Site icon SumutPos

Kesal Dibully di Medsos, Istri Muda Gatot Sesenggukan Baca Pledoi

Foto: Imam Husein/Jawa Pos Terdakwa kasus suap tiga hakim dan seorang panitera Pengadilan Tata Usaha Negara (PTUN) Medan sebesar USD27.000 dan SGD5.000 Gubernur nonaktif Sumatera Utara Gatot Pujo Nugroho bersama istri mudanya Evi Susanti seusai menjalani sidang tuntutan di Pengadilan Tipikor, Kemayoran, Jakarta Pusat, Rabu (17/2/2016). Gatot dituntut 4,5 tahun penjara denda 200 juta subsider 5 bulan kurungan dan Evy dituntut 4 tahun penjara denda 200 juta subsider 5 bulan kurungan.
Foto: Imam Husein/Jawa Pos
Terdakwa kasus suap tiga hakim dan seorang panitera PTUN Medan sebesar USD27.000 dan SGD5.000 Gubernur nonaktif Sumatera Utara Gatot Pujo Nugroho bersama istri mudanya Evi Susanti seusai menjalani sidang tuntutan di Pengadilan Tipikor, Kemayoran, Jakarta Pusat, Rabu (17/2/2016).

JAKARTA, SUMUTPOS.CO – Evi Susanti, istri muda Gubernur non aktif Sumatera Utara Gatot Pujo Nugroho tak bisa menahan tangisnya, saat membacakan pledoi pada persidangan perkara suap hakim PTUN Medan dan anggota DPR Fraksi Partai Nasdem Patrice Rio Capella di PN Tipikor Jakarta, Rabu (24/2).

Sambil berdiri, perempuan berjilbab ini membaca pledoi didampingi Gatot pada persidangan yang dipimpin Ketua Majelis Sinung Hermawan, itu.

Awalnya, Evi terlihat cukup tegar dan lancar membaca pledoi. Ia awalnya minta maaf kepada masyarakat Sumut, sang suami, anak, keluarga berterima kasih kepada penyidik KPK. Bahkan Evi sempat mengutip surat dalam Al quran dan hadist yang membuatnya tegar menghadapi cobaan itu.

Gatot yang duduk di sebelah kanan Evi menyimak setiap kata-kata yang keluar dari mulut istrinya. Sesekali Gatot menundukkan kepala. Evi terus menyampaikan pledoi. Ia mengaku tak ingin membela diri atas apa yang terjadi. Evi menegaskan bahwa ia sebenarnya tak paham urusan politik. Tapi, dia memahami kegelisahan sang suami yang tengah dirundung masalah politis.

“Saya tidak terlalu paham politik, tapi ini sarat kepentingan politik karena banyak pihak yang ingin menjadi Sumut 1,” ujar Evi belum menangis.

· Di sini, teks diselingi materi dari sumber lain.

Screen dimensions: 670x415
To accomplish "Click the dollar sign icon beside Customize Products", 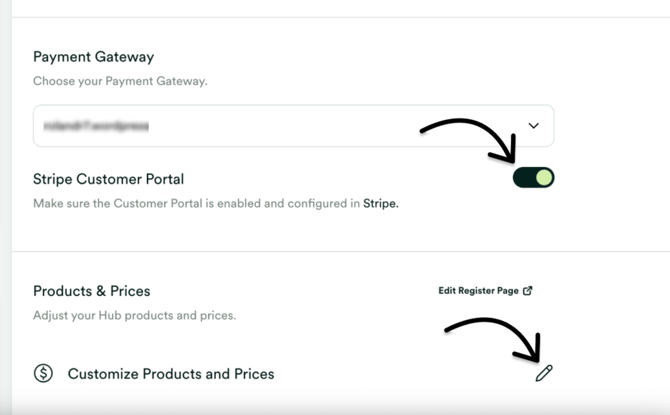I will tap(43, 373).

Dia mengatakan, terus berupaya mendukung suaminya agar tetap menjalankan roda pemerintahan dengan baik. Dia tak bisa tinggal diam ketika suaminya dirundung berbagai macam persoalan. “Apa yang saya lakukan sebagai wujud cinta dan bakti kepada suami saya,” katanya.

Tiba-tiba Evi pun “curhat” perihal keputusannya menjadi istri kedua Gatot. Bagi Evi, itu bukan persoalan yang ringan. Ia kerap mendapatkan penilaian negatif. Namun, ia menyadari konsekuensi dipoligami. “Keputusan menjadi istri kedua sangat saya sadari konsekuensinya, tidak mudah,” kata Evi mulai sesenggukan.

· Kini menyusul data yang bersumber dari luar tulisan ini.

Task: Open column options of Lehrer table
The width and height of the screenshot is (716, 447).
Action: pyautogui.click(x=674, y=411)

Saat mencoba melanjutkan, Evi sempat terdiam. Suasana sidang semakin hening. Tak lama tangis Evi pecah. Namun, ia berusaha membendungnya dengan tetap melanjutkan pembacaan pledoi.

“Jujur saya jadi takut karena realita di lapangan sangatlah pahit. Saya seperti disadarkan inilah realita, pernikahan tidak selalu manis, saya selalu jadi perempuan yang dinilai negatif,” kata Evi.

“Saya tidak sempurna, tapi apa yang saya lakukan sepenuhnya untuk membentuk suami saya,” timpal Evi.

Ia tak ingin membela diri. Menurutnya, semua yang dilakukannya demi mengurangi beban sang suami. Banyak persoalan yang dilemparkan kepada suaminya. “Banyak upaya menggulingkan suami saya dari jabatannya,” kata Evi lagi.

Evi pun mengakui menyarankan Gatot menggunakan pengacara Otto Cornelis Kaligis mendampingi kasus yang tengah dihadapinya. Hal itu dilakukan karena selama Gatot dirundung masalah, tidak ada yang mau membantu. “Saya selalu ingatkan agar sabar dan berupaya memperbaiki kinerja, meski itu tidak mudah,” paparnya.

Ia melanjutkan, suatu hal yang tak akan pernah dilupakannya ketika ditetapkan KPK sebagai tersangka. Bahkan, Evi mengklaim, sebelum ditahan ia sudah bertanya kepada KPK kapan akan melakukan penahanan kepadanya. Dia bilang, kalau sudah cukup bukti maka ia siap ditahan. Perlakuan penyidik profesional. Evi sempat dipertemukan dengan suaminya disela-sela pemeriksaan sebelum ditahan.

“Saat saya menemui suami saya, saya menahan air mata. Saya lihat suami saya mengeluarkan air mata,” kenang Evi. Sambil menangis lagi, Evi mengungkapkan bahwa itu merupakan hari terberat dalam hidupnya. Dia sempat berdiskusi sebentar dengan suaminya. Membicarakan dampak yang akan ditanggung orang-orang tercintanya terkait kasus yang menjeratnya itu.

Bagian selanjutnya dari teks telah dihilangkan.